1 hour ago i commented a friend of mine what i fed my tegu, he told me that feeding tegus with fish is really not recomendable , and that feading salt water fish could be really harmfull and nossive for the tegus health..... 
is that true? 
im verry worried that the crocker could harm my tegu


PLZ ANSWER!

thanks u all 
pd: he didnt ate mcuh.


----------



## AWD247 (Aug 17, 2009)

I feed my tegu Tuna, Salmon, Albacore, Shrimp, Carp, Sole, Boiled clam, ive even fed those to my monitors and never had a problem.


----------



## Lovestegus (Aug 17, 2009)

my tegu eats salmon, cod, mackeral, halibut, ect all the time... It should be fine.


----------



## cabral (Aug 17, 2009)

thanks alot guys i was really getting worried. 
these type of fish might become more regular on my tegus diet

THANKS AGAIN !


----------



## Toby_H (Aug 17, 2009)

I breed fish and often have an ample amount of "culls" that can be used as food for my Tegu...

I talked to Bobby last year and he suggested that I should not exceed 40% fish diet... and balance the remaining 60% with non seafood items...

My girl now eats fish for about 70% of her meals about one week a month... 

Jack Dempsey Cichlids to be percise...


----------



## AWD247 (Aug 18, 2009)

I kinda agree with Bobby, I use seafood 2 days out of the week, 2days at most unless I use tuna cause I always have extra but with extra I mix with Turkey
, but if it's working for you and your gu is nice and healthy.. Then great


----------



## GraphiK (Aug 18, 2009)

My tegu LOVES tilapia, I am gonna pick up some salmon next time I'm at the store and try it out.


----------



## cabral (Aug 18, 2009)

ok thanks everyone.......
i really calm down now


----------



## Jer723 (Aug 18, 2009)

AWD247 said:


> I feed my tegu Tuna, Salmon, Albacore, Shrimp, Crap, Sole, Boiled clam, ive even fed those to my monitors and never had a problem.

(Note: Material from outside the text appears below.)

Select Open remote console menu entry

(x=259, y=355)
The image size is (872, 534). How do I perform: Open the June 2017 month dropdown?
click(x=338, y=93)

you feed your tegu crap? i dont think thats too good! lol :rofl 

and i also fed my tegu shrimp and she loved it, got to get some more.


----------



## cabral (Aug 18, 2009)

Jer723 said:


> AWD247 said:
> 
> 
> > I feed my tegu Tuna, Salmon, Albacore, Shrimp, Crap, Sole, Boiled clam, ive even fed those to my monitors and never had a problem.
> ...





HAHAHA :jes 

i think he ment CARP :app


----------



## AWD247 (Aug 18, 2009)

:rofl I cant bellive I didnt catch that..lol :rofl


----------